Nesta história de reutilização do conhecimento para procurar soluções ao novo grande problema, um dos capítulos mais recentes está sendo escrito por uma equipe da Espanha, numa colaboração entre a Universidade de Zaragoza e o laboratório farmacêutico Biofabri, da Galícia. Desde 2008, trabalham juntos com o objetivo de reduzir a letalidade da tuberculose com a MTBVAC, uma vacina elaborada a partir de bactérias que infectam humanos, mas atenuadas. A BCG previne as formas mais graves dessa doença em crianças, mas não consegue deter a tuberculose pulmonar em adolescentes e adultos, e vários grupos no mundo procuram alternativas melhores a essa vacina que já tem um século. No ano passado, a equipe liderada por Carlos Martín Montañés, da Universidade de Zaragoza, publicou na revista The Lancet os resultados de um ensaio, iniciado em 2015, envolvendo 36 recém-nascidos e 18 adultos de uma região da África do Sul onde a tuberculose é endêmica. A MTBVAC era capaz de estimular o sistema imunológico melhor que a BCG, embora ainda restasse muito trabalho para demonstrar sua eficácia.
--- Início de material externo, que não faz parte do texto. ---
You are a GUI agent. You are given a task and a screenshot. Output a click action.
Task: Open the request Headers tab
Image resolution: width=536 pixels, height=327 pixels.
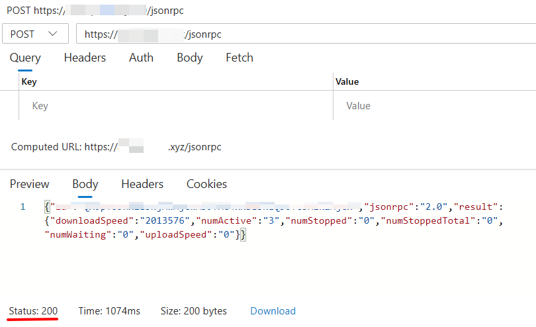[x=85, y=58]
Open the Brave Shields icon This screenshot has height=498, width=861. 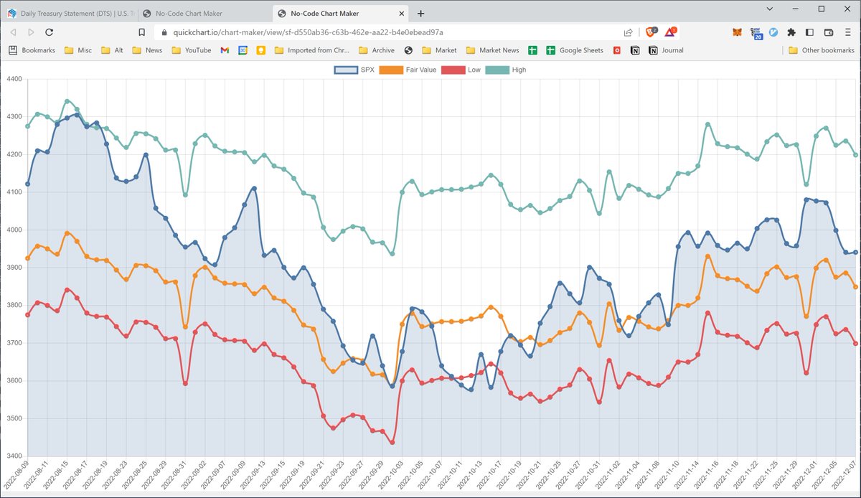(x=651, y=32)
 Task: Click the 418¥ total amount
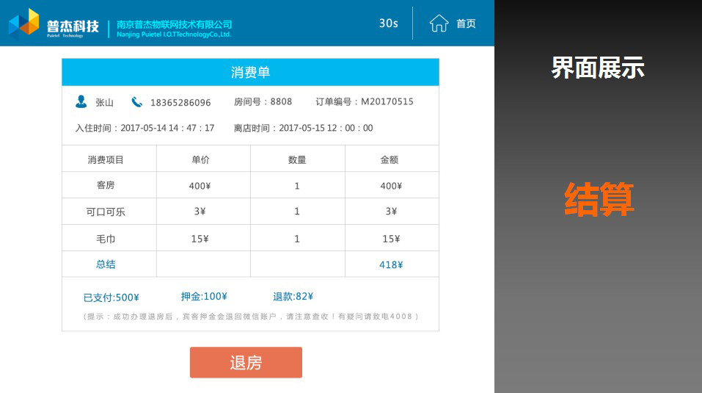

Agora, como muitos outros pesquisadores do mundo, Martín e sua equipe, que enfatiza que seu objetivo principal “continua sendo a tuberculose”, procuram a forma de empregar o que sabem para paliar os danos do coronavírus. Em ensaios com ratos publicados há um mês, observaram que a MTBVAC pode produzir um efeito de treinamento do sistema imunológico como o que demonstrou Netea, e agora, com financiamento do Instituto de Saúde Carlos III, de Madri, e em colaboração com esse pesquisador romeno-holandês, irão comparar em micos a proteção contra o vírus SARS-CoV-2 propiciada pela vacina espanhola em comparação com a BCG. Num momento em que o primeiro-ministro dos Países Baixos, Mark Rutte, é visto como um ogro por sua dureza perante os pedidos de ajuda dos países do sul da Europa, cientistas espanhóis e holandeses colaboram com financiamento partilhado em partes iguais por seus Estados num projeto que poderia aliviar o sofrimento global. O experimento será feito no Centro de Pesquisa Biomédica com Primatas (BPRC) dos Países Baixos e terá resultados em quatro meses. Depois, começariam os testes em humanos.

Se finalmente a MTBVAC ou a BCG demonstram eficácia contra o os coronavírus, não serão panaceias, como quase todos os fármacos que estão sendo provados, mas poderiam reduzir o número de infecções e o risco em alguns grupos populacionais. No entanto, será preciso esperar os resultados e não transformar um benefício possível em um prejuízo real. O diretor-geral da Organização Mundial da Saúde, Tedros Adhanom, já pediu que os países não comecem a adquirir reservas de BCG, um fármaco essencial para muitos países em desenvolvimento. “Tedros diz que não há evidência científica porque muitos países ocidentais estão paralisando o mercado de vacinas para a África”, explica Martín. “Um dos grandes problemas da covid para os países em vias de desenvolvimento é que não estão sendo cumpridos os calendários de vacinação. Na África do Sul há campanhas paralisadas e risco de que volte o sarampo”, adverte. Como no caso das vacinas, a experiência do coronavírus poderia ter um efeito indireto e ajudar a recordar que muitas doenças quase esquecidas no mundo rico continuam afligindo grande parte da humanidade.